2020 seems to have been a particularly bad year for wildfires globally. Major fires that commenced in Australia in 2019 continued into the first few months of 2020. They were followed by wild (or biomass) fires in many other parts of the world, from the Amazon to the Arctic and from central Africa to California, and other states in western/northwestern US. Wildfires have a multiple of causes, of course, but climate conditions are often a major contributing factor. Perhaps unsurprisingly, an August 2020 paper in the journal Environmental Research Letters, available here, finds climate change to be important in increasing the likelihood of extreme late summer/autumn wildfire conditions across California. The authors note that a cocktail of environmental conditions (high temperatures, low rainfall, strong winds) have enabled the ignition and spread of wildfires. They use climate models to project future conditions, and find that continued climate change will further lengthen the period during which extreme fire weather occurs, and hence the most devastating wildfires (assuming there is still biomass left to burn!).
Given that major wildfires are perhaps even more likely, rather than less, in coming years – as a result of climate change but also as humans and their sources of ignition penetrate deeper into forested and peat lands, now is probably a good time to evaluate the effectiveness of our response. Here I would like to focus, in particular, on the chemicals that are used to limit the spread or reduce the intensive of wildfires ~ fire suppressant and retardant chemicals, in other words. These are the often brightly coloured substances that get air-dropped on and around wildfires – they are to fighting wildfires what chemical dispersants are to dealing with oil spills at sea. Just as we have begun to question the efficacy of chemical dispersants when dealing with a major oil spill it is probably useful to enquire about fire suppressant and retardant chemicals, and in particular whether they do more harm than good.
There are several types of fire suppressant (generally applied to a fire to reduce its intensity) and retardant (used to reduce the chances of a fire starting or spreading once started) chemicals. Fire suppressants generally reduce the temperature of the fire – water sprayed onto burning vegetation is an example, as are chemical foams. Foams are wetting agents that allow water to penetrate a surface more effectively, thereby allowing its more efficient use in suppressing a fire.
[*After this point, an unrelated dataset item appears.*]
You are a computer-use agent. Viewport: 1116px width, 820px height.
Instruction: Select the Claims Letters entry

Fire retardants (e.g. Phos-Chek) are most often used in the creation of fire breaks – their application is aimed at reducing the combustibility of vegetation ahead (i.e. in front) of an advancing fire. They are therefore designed to persist in the environment rather than to degrade immediately. The most common retardants are a combination of water and either ammonium sulfate [(NH4)2SO4] or diammonium phosphate [(NH4)2HPO4] mixed with additives to thicken, reduce spoilage during storage and colour the liquid. The latter give fire retardants their bright colours – so that it is possible to see which parts of the landscape have already been treated, but also (I guess) to look good on the TV …. Retardants also include other elements to help reduce combustibility, including antimony, chlorine, bromine, boron. Chlorine and bromine are used in what are known as “halogenated retardants”.
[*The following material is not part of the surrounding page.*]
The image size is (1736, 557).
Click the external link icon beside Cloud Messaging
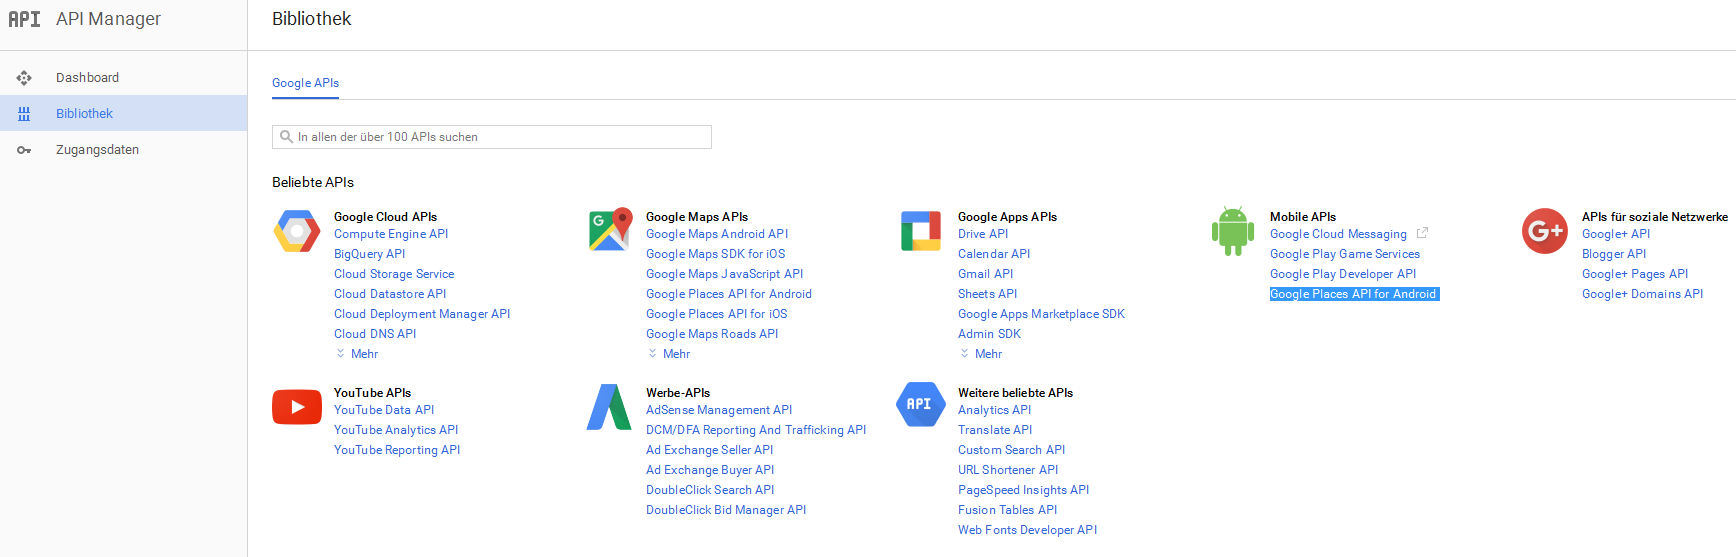point(1422,233)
Generally retardants are regarded as being non-toxic to humans and large mammals, at least in low concentrations. However, their toxicity to aquatic life, even at low concentrations, has long been known (e.g. Dietrich, 2013). Although retardants are meant for terrestrial use (spraying on forest and other combustible biomass) they can end up being washed into or inadvertently sprayed over aquatic ecosystems. Further, the toxicity of some of the chemicals used may be enhanced by the heat of, or through mixing with emissions from, the wildfire. At high temperatures, some halogenated retardants can form extremely toxic dioxins, for example.
And then there are the environmental effects of spraying ammonium sulfate and diammonium phosphate over large areas of vegetation and soil. Both are ammonium-based fertlizers, and therefore likely to result in environmental eutrophication and acidification. Ironically, depositing large amounts of fertilizer is likely to boost productivity in vegetation that survives the fire – resulting in increased loadings of highly-combustible litter, potentially adding to the intensity of any burn during the next fire-season ….
Given the current extent and intensity of wildfires and the likelihood that conditions that predispose biomass to burning will become more extensive, frequent and intense in coming years, chucking chemicals that only add to environmental pollution and its harmful effects at the problem seems neither desirable nor sustainable.